Top of SUPPLIED MATERIAL

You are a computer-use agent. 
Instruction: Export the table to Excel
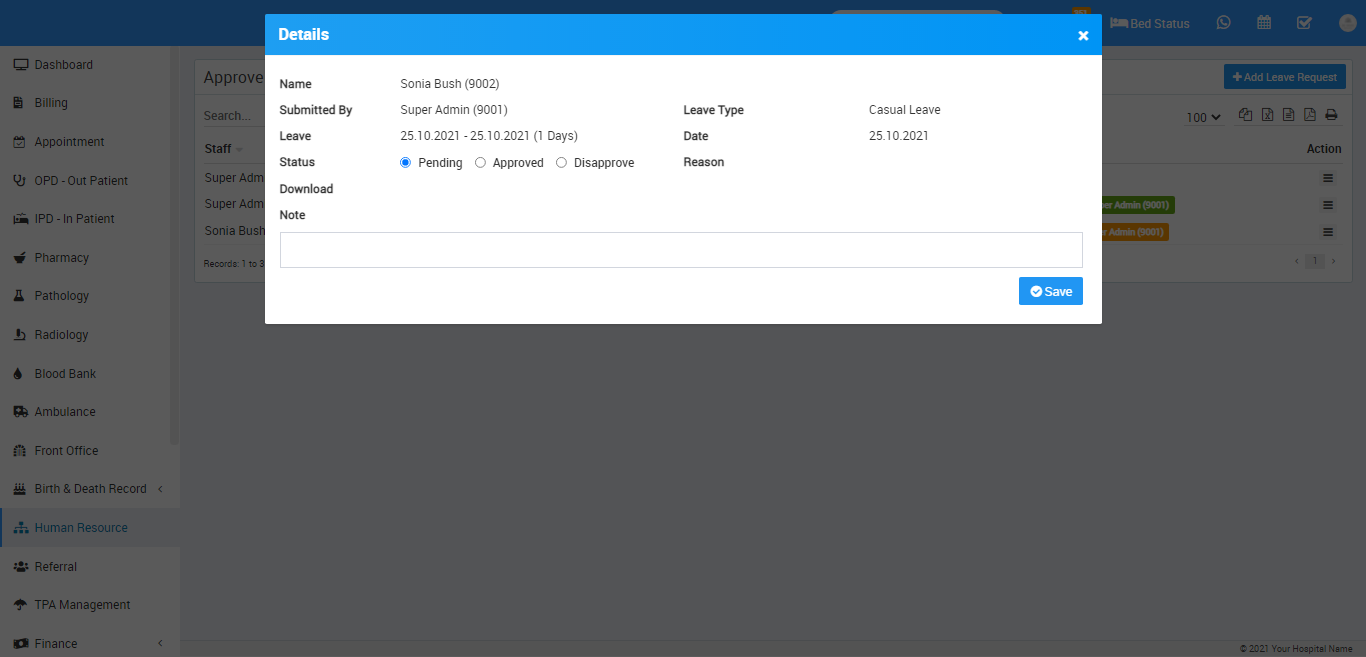pos(1267,115)
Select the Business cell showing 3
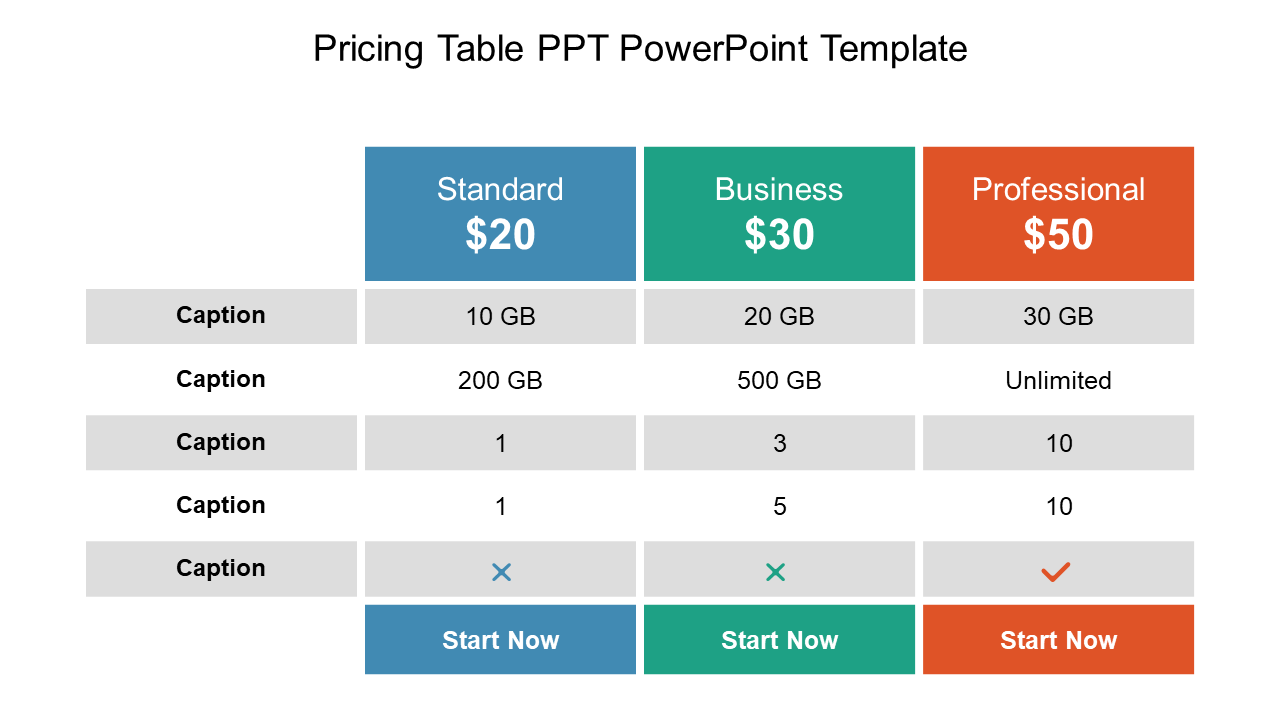The image size is (1280, 720). [779, 443]
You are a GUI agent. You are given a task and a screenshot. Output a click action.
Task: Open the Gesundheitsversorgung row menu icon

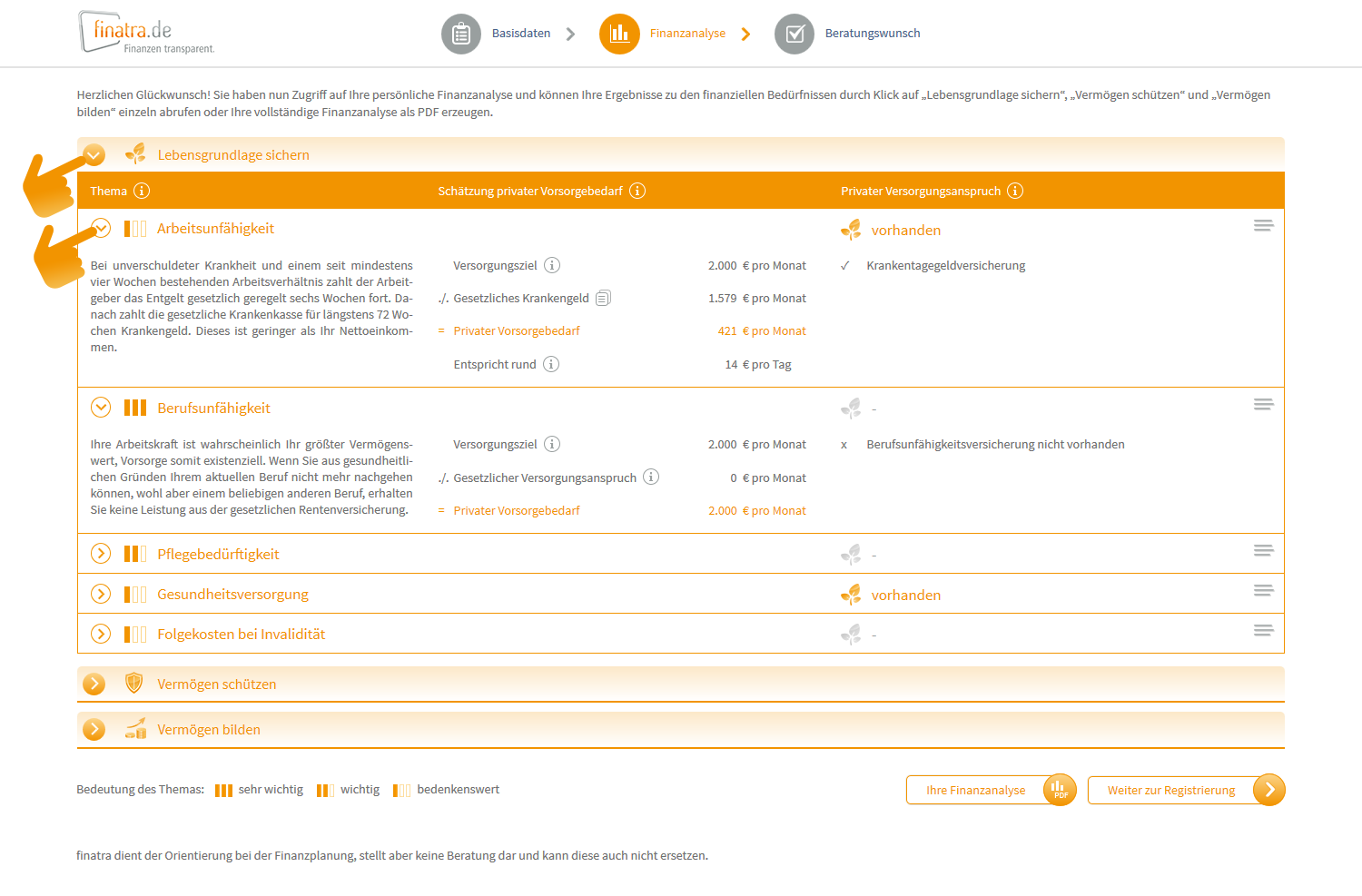1263,591
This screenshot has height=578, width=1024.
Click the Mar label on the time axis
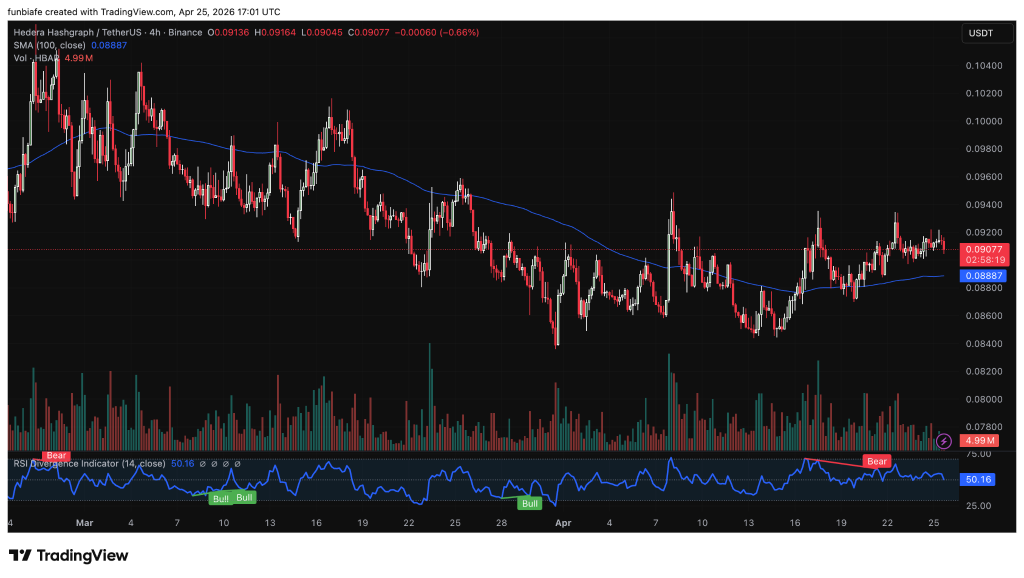tap(84, 523)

Bottom of SUPPLIED MATERIAL

▸ EXERCISE DETAILS: Could you set down nothing but the lines from the one containing "Task: Open the" through the last line of the records above, both ends included, exactly as given and free of pictures?

▸ EXERCISE RESULT:
Task: Open the Gesundheitsversorgung row menu icon

1263,591
This screenshot has height=578, width=1024.
Click the Mar label on the time axis
tap(84, 523)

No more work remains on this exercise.